Monday, October 10, 2011

Steaks on a Plate

I believe in the judicious use of failure.  One must learn, in a way, to fail, as a comparison for success.


This is not new.  People the world over, from philosophers to 50cent have discussed this idea--light needs dark as much as dark needs light.

This is a long road to say that the last time I attempted steak, I failed miserably.

Too red in the middle, too tough on the outside--the whole thing was a mess.  If I were cooking tuna steaks, it would have been perfect.  These were not tuna steaks, however, just regular moo-cows.

I tried steak again as I wanted to know more about what exactly I had done wrong.  For the impatient readers among us, my previous point of failure was not placing the steaks in the oven after cooking on the stove (see steps below).  I will also save time and tell you that while I learned a great deal today about steak prep/cooking, I am unsure whether today was a success or merely another mark in the road to good steak. In other words, I have much to learn, and much more beef to maim before I get it right.

Today's steak story begins with a lesson on preparation.  According to a few websites I'd found, there are many roads that lead to a good steak on a stove.  However, most would agree that steaks are best cooked on the grill.  What with the wildfires (and general laziness), I did not fire up the coals outback, so I already knew I was starting with sub-prime steak.

The general idea for "indoor steaks:"

1. Room Temperature, Pat Dry.
2. Season with Salt and Pepper.
3. Hot Pan, cook on both sides approx. 3 min
4. Finish in a hot oven.
5. Let sit for 10 min after cooking to lock the juices in.

These steps are nothing new, and most people would probably agree that they knew these steps (or at least intuitively knew them) as it stands.  However, I found that step two is controversial in some circles, as well as step three and four combined.

Step two: There are a few theories on seasoning.  The first theory is that a quality cut of steak needs nothing more than salt and pepper.  Anything else is superfluous, and not worth your time.  The other theories discuss the point at which one salts the meat, the "salt early" vs the "salt late" methods.

Basically, it is what it sounds like.  Some believe salting early is much like a brine--you tenderize the meat and draw some of the water out which will be reabsorbed to further enhance flavor.  Some believe that salt merely dries out meat and should be added at the very end, as flavor and flavor alone.

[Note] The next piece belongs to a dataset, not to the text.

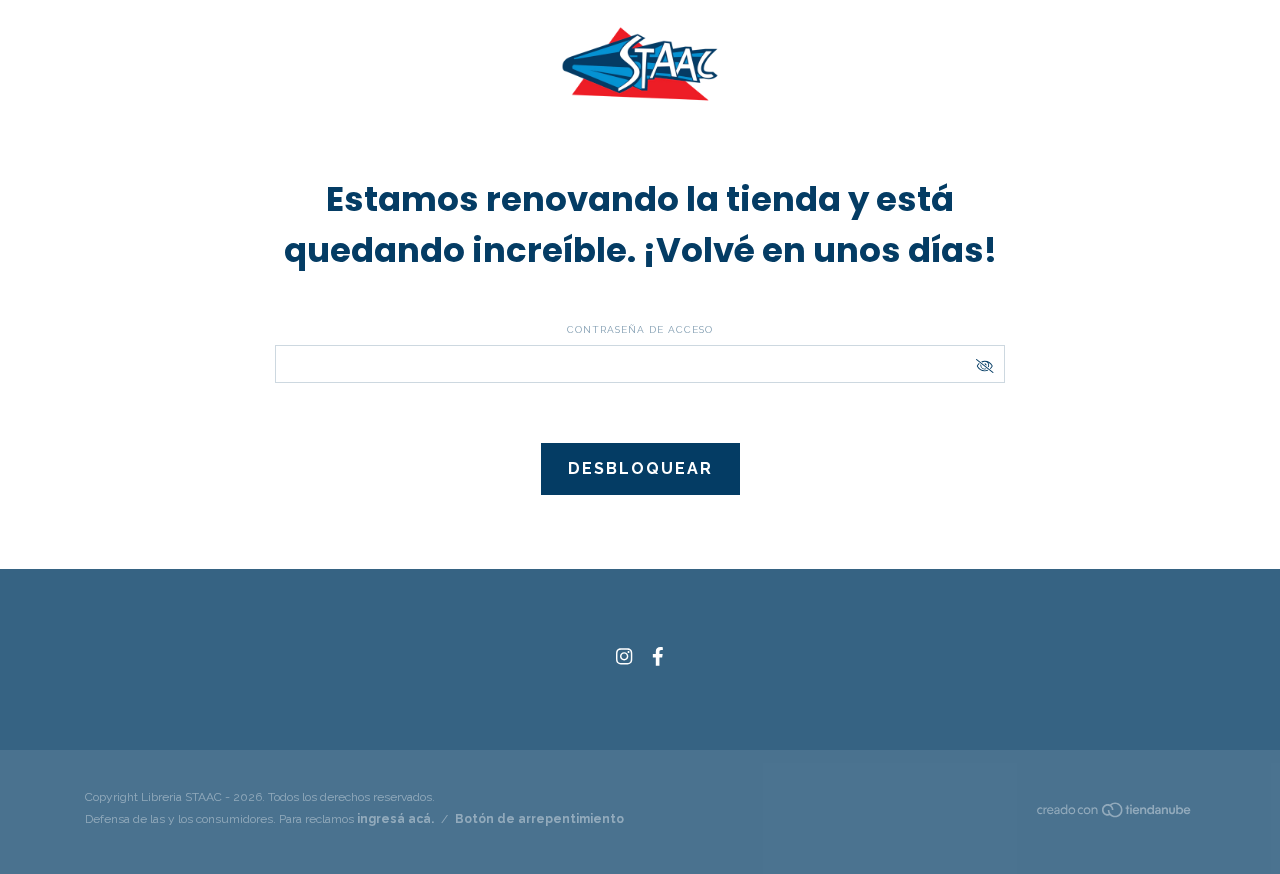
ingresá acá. (395, 819)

Step Three/Four: From what I've been reading, these steps are interchangeable, it just depends on personal preference.  According to the website I linked to above, if you were to switch, the idea is to salt and pepper the meat, place on a wire rack above a cookie sheet in the oven and cook on low heat (275degrees) until the meat reaches 110 degrees internally.  Promptly remove, and place in a hot pan on the stove, 3-4 min on each side.  Follow through to step 5. Furthermore, some folks believe that one should know the internal temperature of the meat by touching or looking at it, as to pierce the meat is to release it's juices, giving you dry, tasteless, and therefore sad, meat. I found this website to be helpful for the meat-novice such as myself.

I used the "Salt Late" method and reversed step 3+4 as stated above, save the pan portion; I used a pan I had used that morning to fry bacon in, so it had a great build up of bacon crust and grease (what can I say? Bacon is the meat that's so good it's used to flavor other meats).

The results?  Medium-well, with a good flavor on the crust.  The only problem is that I found it too chewy altogether.  J felt differently, stating, "you are the worst critic of your own food."

For sides, I used a recipe for a zucchini couscous and made an impromptu salad.

You be the judge:


Off to watch the first season of "Community."  Man, did I get on that train late or what?